A 71-year-old widow, who sought anonymity, claims her “gold mine” at Mutaho village, Mutaho sub-location in Ikolomani Sub-county was grabbed last July by a foreign investor working with a local.
The woman, whose sight is failing, said the lease documents for the land were signed without her consent and anyone who has tried helping her has been threatened by the investors said to be working with police.
Luketelo, 32, is the other victim who claims he has been forced to flee from his ancestral land after the miners threatened to kill him for “trespassing” into their gold mines.
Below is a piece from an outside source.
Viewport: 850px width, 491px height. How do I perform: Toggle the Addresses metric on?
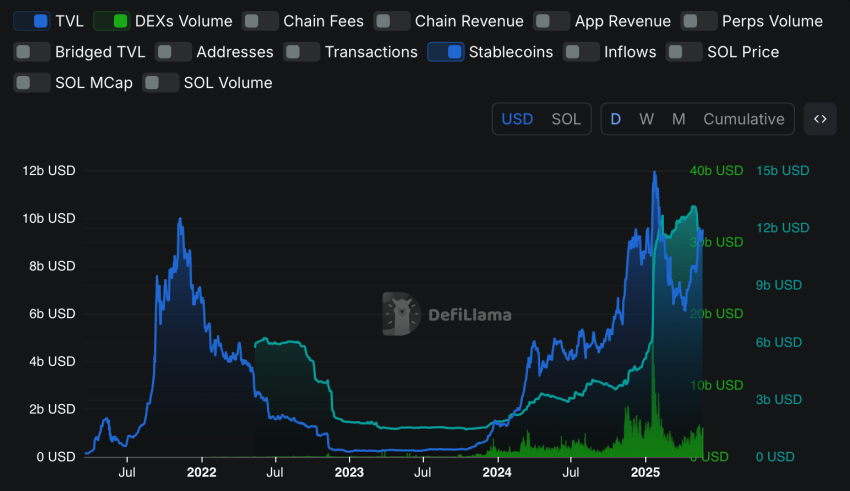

He now rents a house at Malinya market, where he pays Sh400 a month.
Luketelo says he was attacked by a gang of three men and warned of dire consequences if he continued fighting to reclaim the land. The gold mine is at Buyemi village, Isulu location within Ikolomani Sub-county.
Last February Transparency International (TI) unearthed an intricate web of cartels running the illegal mining sites while enjoying protection from some senior government officials.
“We made an impromptu visit to the mining sites at Isulu area and confirmed that the complaints we had received from the locals were true. We interrogated the miners, but to our surprise, they had no legal documents allowing them to do mining in Ikolomani,” said Elizabeth Duya of TI.
Ms Duya, in charge of Advocacy and Legal Advice Centre (ALAC), Western region at TI, said upon piling pressure on the government, the illegal mining stopped.
They forwarded the complaints to the Regional Geologist - Western and the Principal Secretary for Mining in a letter dated February 8, 2019.
This, however, is just a tip of the iceberg, as many other victims with similar cases are now living like paupers in their own land.
Such incidents started being reported from 2013 when Acacia Mining Company carried out gold exploration in Kakamega and announced that the county had more than 1.31 million ounces of gold deposits valued at Sh171 billion along the Lirhanda corridor.
This opened doors for cartels of unscrupulous businessmen and politicians who, with the help of local administrators, have since grabbed gold mines and evicted residents from their land.
The unscrupulous businessmen then employ the evictees as casual labourers. Some of the labourers have accidentally been trapped in the mines while others have suffocated from fumes emitted by the generators.
Geoffrey Maina, the regional geologist, neither picked our phone calls nor answered text messages that sought his comment on the crisis.
The areas with rich gold deposits along the Lirhanda corridor include Malinya, Rosterman, Shirumba, Kilingili (along River Iguhu), Shipeso, Isulu, Bushiangala and Sigalagala.
The operations have been going on despite an earlier commitment from Mining and Petroleum CS John Munyes that official mining will start in the area in 2020.
A gold smuggler told The Standard gold from Kakamega was of higher quality than that from the Democratic Republic of Congo and was exported to Dubai, France, Saudi Arabia, Britain and the USA. This gold is smuggled through Uganda.
According to the smuggler who only gave his name as Wafula, they also get gold from Akala, Osiri, Mikeyi, Got Maria, Nyathoro and Shinyanga in Nyanza.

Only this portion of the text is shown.